Solved – Backward propagation without a loop over training examples

backpropagationmachine learningMATLABneural networks

At this point in a Coursera Machine Learning lecture on implementing neural networks, Andrew Ng says:

To implement back-prop, usually we will do that with a for-loop over
the training examples.

Some of you may have heard of
frankly very advanced
vectorization methods where you don't
have a for-loop over the $m$ training
examples

The language used in the course is Octave / MATLAB.

How does one implement vectorised back-prop without a loop over the training examples?

Best Answer

Reading the quote, it's not clear to me what exactly he means by 'loop'. But, we can consider a couple possibilities. As an example, say we want to compute the dot product between two vectors, $x$ and $y$. A naive way to do this would be to write a loop in some high level programming language to manually add up the products of the elements. In pseudo-code:

result = 0
for i = 1 to n:
    result = result + x[i] * y[i]

A more efficient approach would be to use numerical linear algebra library that implements dot products. The code might look something like:

result = dot(x, y)

In the context of high level, interpreted languages like Python, Matlab, etc. this would be called 'vectorized code'. The code we've written no longer contains a loop, although looping might still be happening at a lower level (I'll get to this in a second). In an interpreted language, the naive code would cause the interpreter to repeatedly execute the instructions in the loop. To do its job, the interpreter must perform additional computations beyond the mathematical operations we're interested in. Doing this repeatedly over the loop incurs a lot of overhead (but a smarter interpreter might use a JIT compiler to avoid this). In the vectorized code, the interpreter would pass the entire operation to the linear algebra library, which can execute it much more efficiently. In compiled languages like C, the high level code would be compiled to machine code, avoiding the overhead of an interpreter. But, using a numerical linear algebra library (e.g. BLAS) will still be more efficient than the naive code because it's highly optimized and can accelerate the computation using special features of the hardware.

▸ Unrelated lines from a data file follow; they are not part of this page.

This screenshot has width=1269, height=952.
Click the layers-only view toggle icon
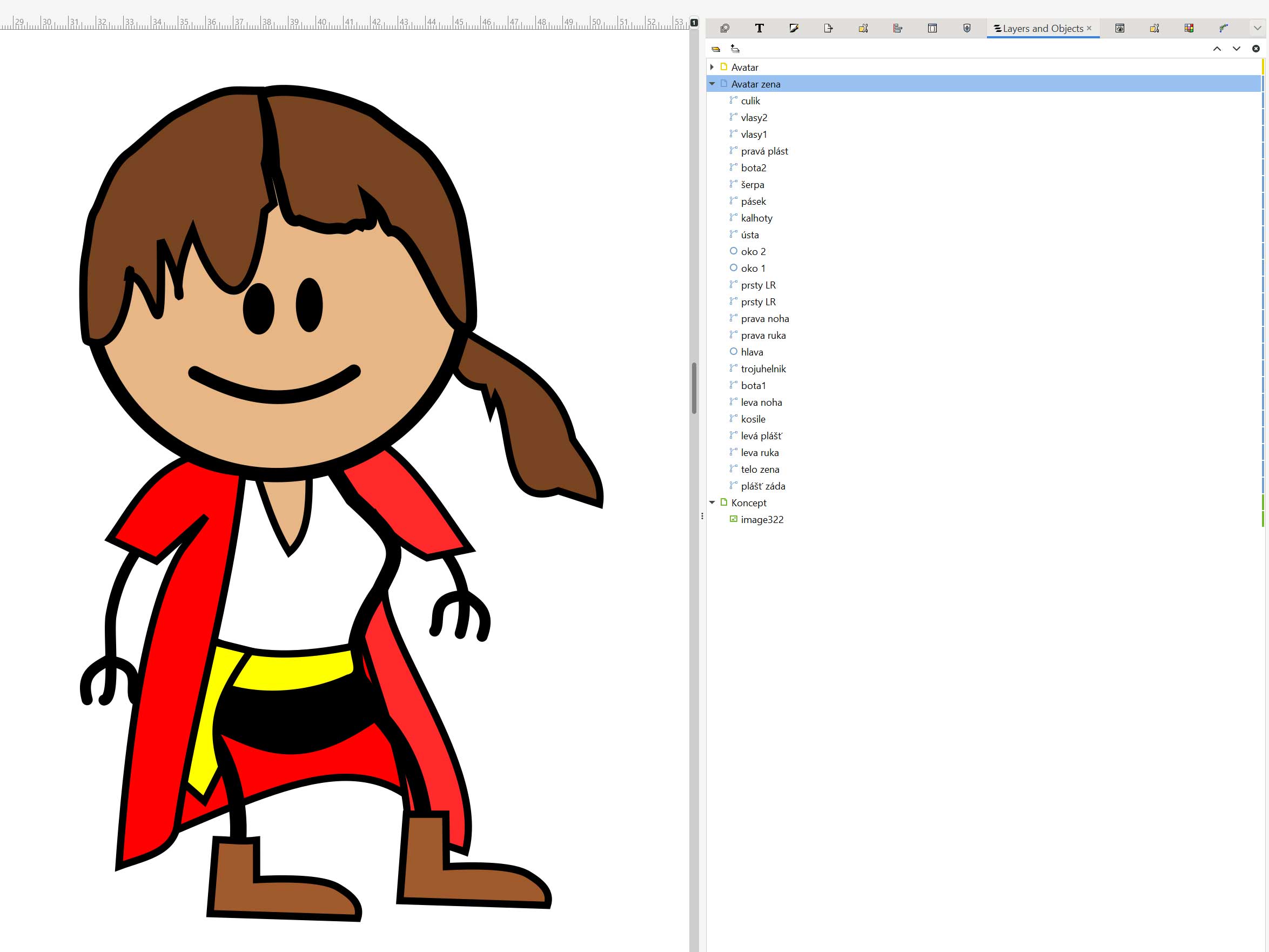click(716, 49)
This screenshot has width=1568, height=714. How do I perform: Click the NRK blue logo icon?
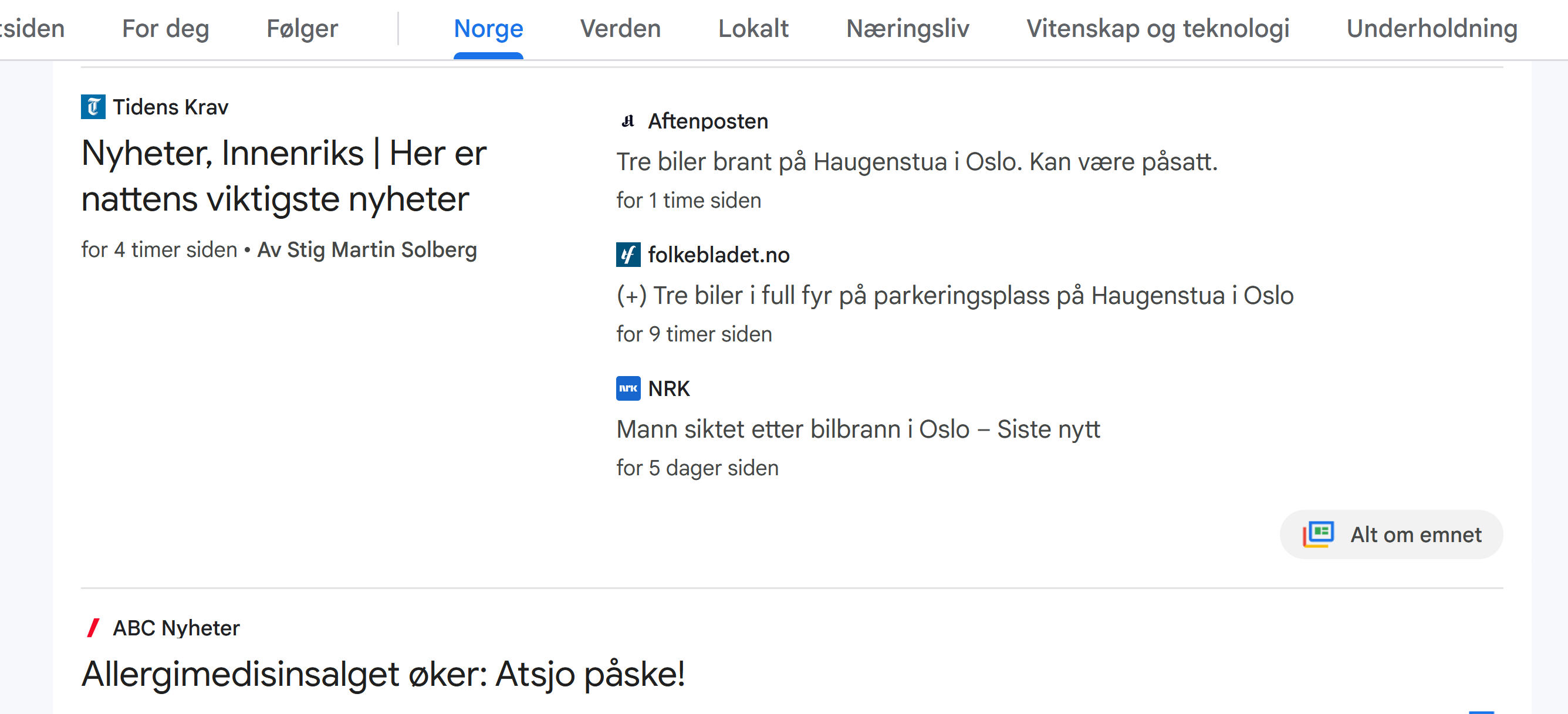click(x=627, y=388)
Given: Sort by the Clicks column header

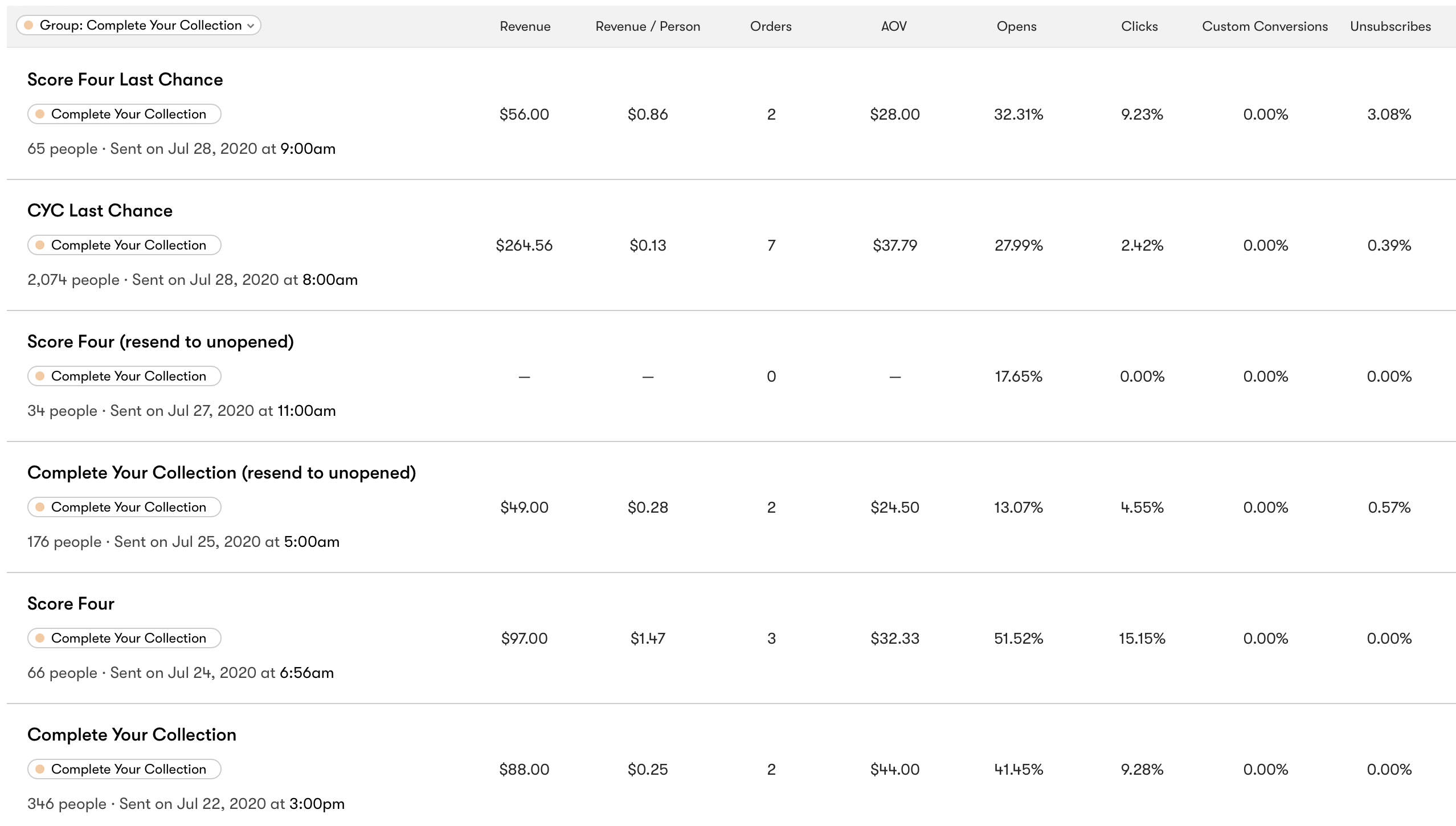Looking at the screenshot, I should click(1139, 26).
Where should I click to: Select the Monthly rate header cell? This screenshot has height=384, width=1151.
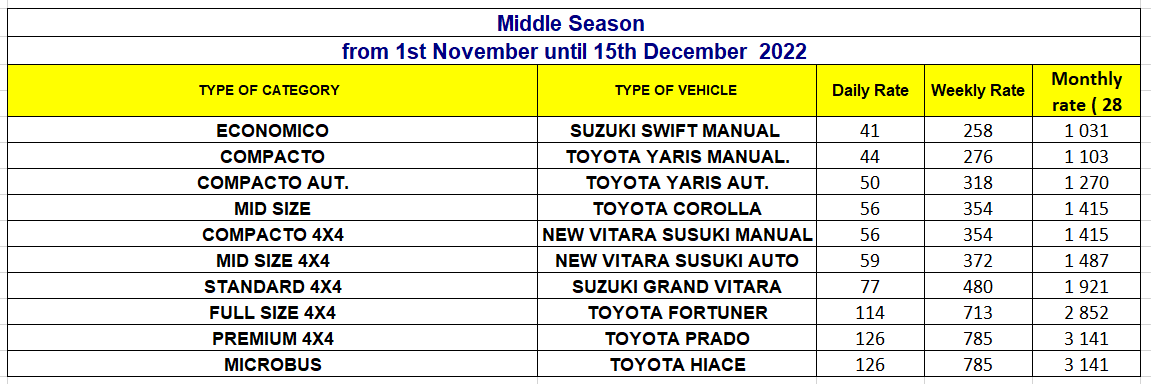pos(1087,90)
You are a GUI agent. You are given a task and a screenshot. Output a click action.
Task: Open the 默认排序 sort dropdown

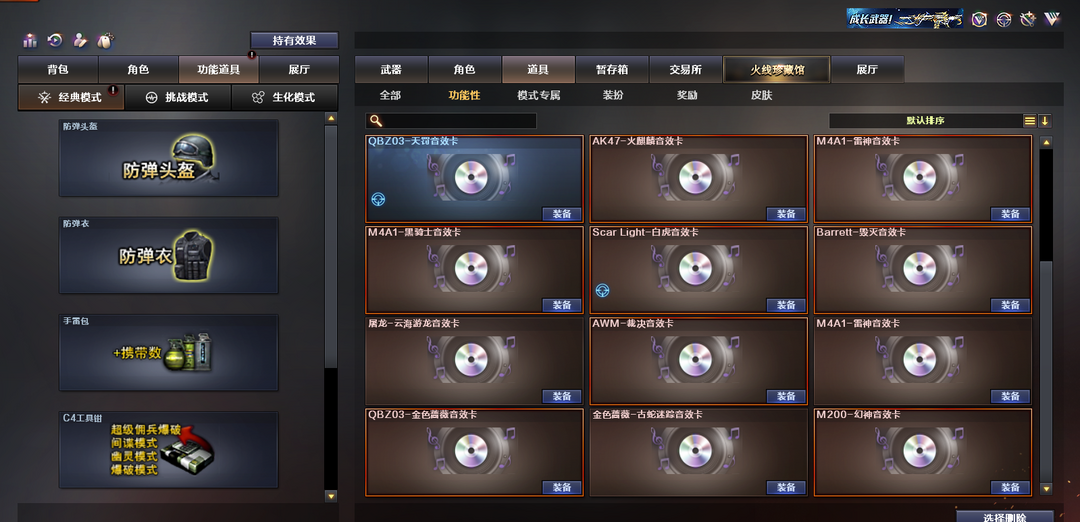tap(925, 121)
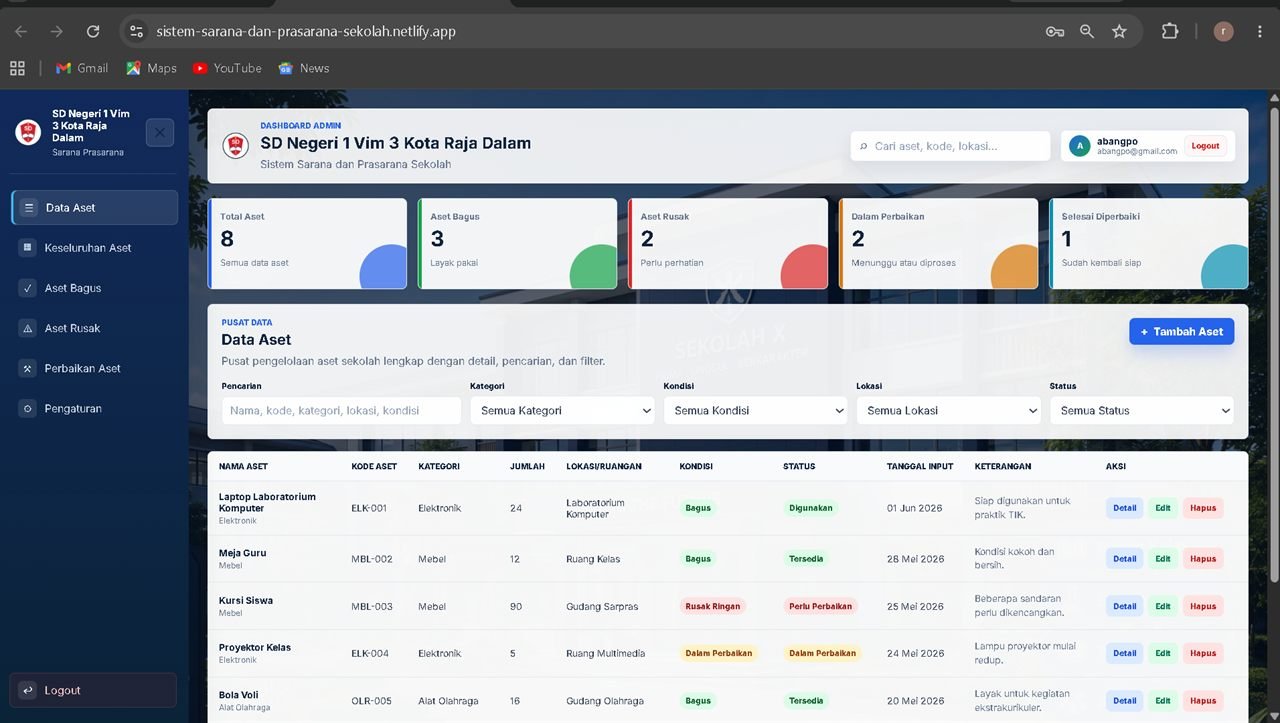The height and width of the screenshot is (723, 1280).
Task: Click Hapus for the Kursi Siswa row
Action: point(1203,606)
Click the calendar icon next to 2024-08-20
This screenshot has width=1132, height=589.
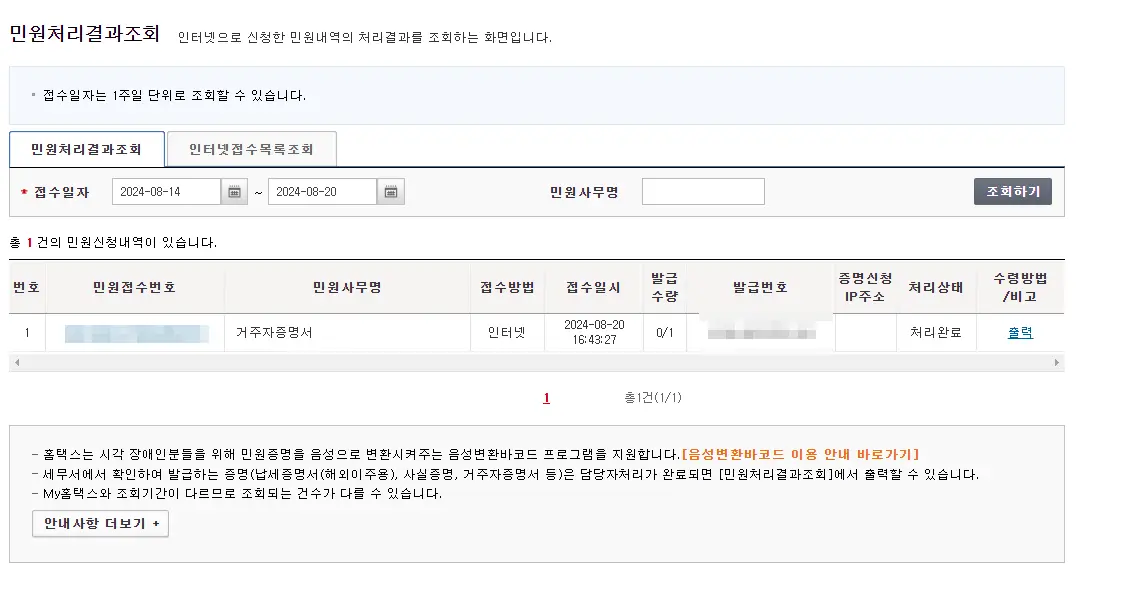(x=391, y=191)
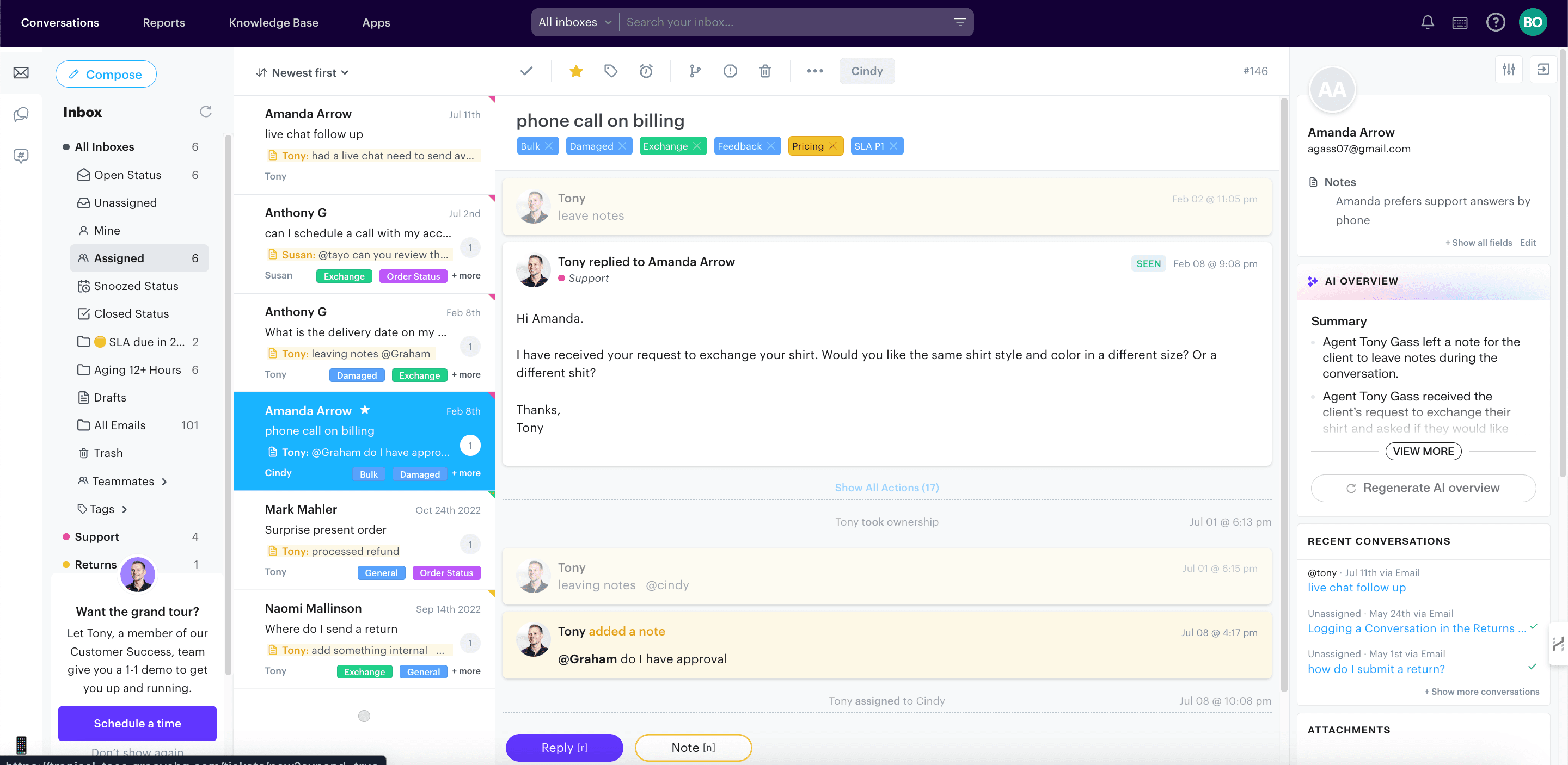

The vectorized code doesn't explicitly contain loops. But, as Matthew Drury pointed out in the comments, looping might still be happening at a lower level (e.g. as the computer steps through the operations in the linear algebra library's machine code). The loop(s) won't look exactly like the naive code because much of the efficiency of numerical computing libraries comes from executing multiple operations simultaneously (i.e. parallelism). This can be achieved by taking advantage of special CPU instructions, using multiple CPU cores, or even multiple networked machines or specialized hardware.

At a fundamental level, we can consider a loop to be the repeated, sequential execution of identical operations in time. So, is it possible to perform the computation without any loops whatsoever? In principle, the answer is yes (for some problems), by using parallelism and executing all operations simultaneously. Let's ignore the specifics of existing hardware. In the dot product example, imagine we made a custom piece of hardware (e.g. an analog or digital circuit) with the following logical structure. It would compute dot products without any loops taking place:

enter image description here

Not all computations can be parallelized. For example, sometimes a later part of the computation depends on an earlier result. Some problems can be broken into smaller pieces that can be parallelized. Getting back to the original question about backprop, the gradient is a sum of terms computed for each training point. These terms don't depend on each other, so can be computed in parallel. If the number of terms exceeds the number of processing units, some amount of looping would be required, but fewer iterations of the loop would be needed.

In practice, high performance neural nets are often implemented using libraries like Theano and TensorFlow. These libraries allow one to describe the structure and operation of the network at a somewhat abstract level. They compile these descriptions into efficient code in a way that takes care of details like computing gradients (see automatic differentiation). They can achieve parallelism in multiple ways, including using specialized CPU instructions, multiple CPU cores, multiple networked machines, and GPUs. A current research topic and emerging trend in industry is to accelerate neural nets using custom hardware.